Assessing subjects separately
In 1951 the General Certificate of Education changed the system by requiring each school subject to be assessed separately. Prior to this, the School Certificate was an amalgamation of tests in different subjects, just as the International Baccalaureat is in schools today.

Introduction of coursework 
This resulted from the Certificate of Secondary Education (CSE) qualifications of the 1960s and 1970s and continued into the General Certificate of Secondary Education )GCSE) qualifications that were introduced in 1986.

Modular Syllabuses
These occur in both GCSE and A level qualifications and raise the question of the relationship of performance in a modular examination to that achieved in a terminal examination as well as concerns over fragmentation of the curriculum.

Vocational Qualifications
The introduction of work-based and work-related qualifications challenged the system to consider issues of comparability and equity.

All of the above have to be considered within the context of the changes in the educational system over this time. When GCE was introduced at the start of the 1950s, the external examination system provided for less than one-fifth of pupils in that year group. Today, the examination system provides for all 16 year olds in the UK. A second major influence has been the rise in high stake testing, particularly in England and Wales since the introduction of the National Curriculum in 1998. This has led to children being tested more often and the effect of this has been to demotivate and stress many learners. It has also encouraged "teaching to the test", which has narrowed the range of teaching strategies that teachers use. While there have been some respite by reduction in national testing, many of the effects of this remain within the education system.

For more information:

4.0: Formative Assessment (Assessment for Learning)
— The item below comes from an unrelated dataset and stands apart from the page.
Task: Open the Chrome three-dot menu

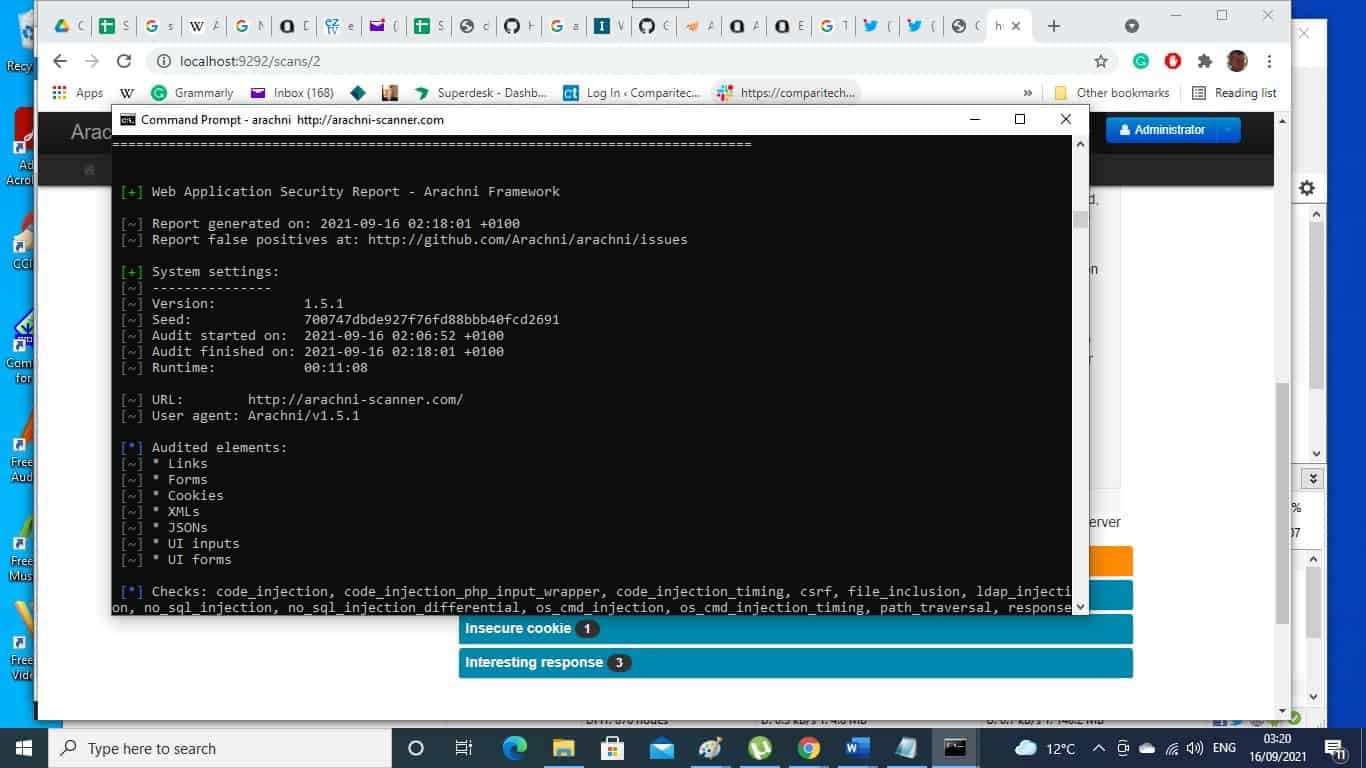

A review of the research literature by Paul Black and Dylan Wiliam in 1998 established that there is strong evidence that standards of learner's performance can be raised by improvements in the quality of formative assessment. They also established that, at that time, the present practices in formative assessment were generally weak. These findings were reported briefly in "Inside the Black Box" together with recommendations for action.
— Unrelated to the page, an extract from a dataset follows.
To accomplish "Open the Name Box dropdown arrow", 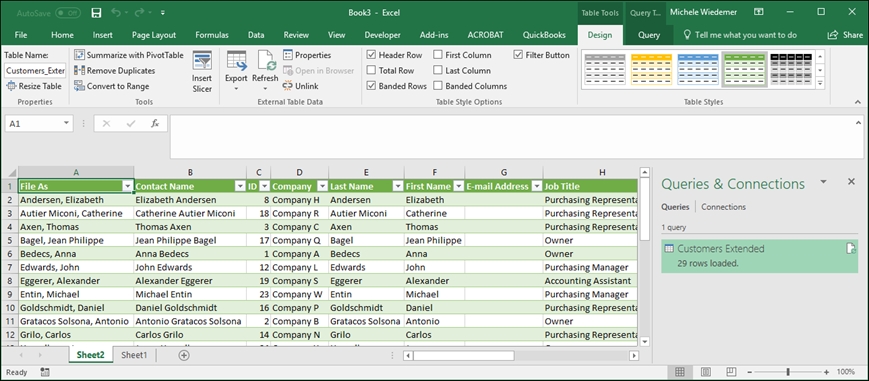I will 67,124.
Since January 1999, the research group at King's College London have been working with schools to explore how the ideas that are suggested in the research literature can be transformed into useful practical knowledge through the efforts of teachers. Their role has been to provided ideas and support for teachers, who wanted to improve heir formative assessment practices. The results from 24 science and mathematics teachers, and later with 12 teachers of English, on their first project have been positive and very encouraging. In July 2002 they published a second booklet for teachers "Working Inside the Black Box" and since then various subject specific booklet and a booklet for primary teachers. The findings of the King's work form an important part of two DfES initiatives to improve learning - The Assessment for Learning Strategy for Key Stage 3 and the Primary Strategy. 
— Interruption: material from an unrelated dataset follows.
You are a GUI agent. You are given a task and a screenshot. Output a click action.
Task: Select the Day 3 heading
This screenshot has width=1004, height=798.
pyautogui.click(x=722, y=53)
The Assessment Reform Group's 1999 publication "Beyond the Black Box" summarise assessment for learning as:

  • embedded in the teaching and learning experience
  • sharing learning goals with the learners
  • helping pupils to know and to recognise the standards they are aiming for 
  • pupils being engaged in self-assessment
  • providing feedback which leads the learner to recognise the next steps and how to take them
  • underpinned by the belief that every learner can improve
  • involves both the teacher and learner reviewing and reflecting on the assessment information

Assessment for Learning provides feedback to children about their learning. This takes place within the learning experience as children discuss ideas, hearing what others think and being challenged about their own thinking, as well as in the feedback they get about their work from their teacher. Through talk children can begin to construct new ways of thinking about a topic or a skill and so learning takes place. In his booklet Towards Dialogic Talking, Robin Alexander (2004) argues that:

"Children, we now know, need to talk, and to experience a rich diet of spoken language, in order to think and to learn. Reading, writing and number may be the acknowledged curriculum ‘basics'' but talk is arguably the true foundation of learning." (p5)

Alexander also categorised the different types of talk that he witnessed in an international comparison of primary classrooms as:

  • Rote - drilling of facts, ideas & routines 
  • Recitation - questions designed to elicit recall or work out answers from clues in the question
  • Instruction/exposition - giving information & explaining facts, principles & procedures
  • Discussion - exchange of ideas with a view to sharing information and solving problems
  • Dialogue - seeking common understanding through questioning and discussion which guide and prompt, reduce choices, minimise risk & error and expedite ‘handover' of concepts & principles (p. 33)

While teachers may need to use all of these categories of talk in their classrooms, it is clear that a formative approach requires the talk to be centred around the two latter categories of discussion and dialogue. What is essential in this process is that the children believe that their thinking is valued by the teacher, so that they feel able to discuss their understanding and misunderstandings openly.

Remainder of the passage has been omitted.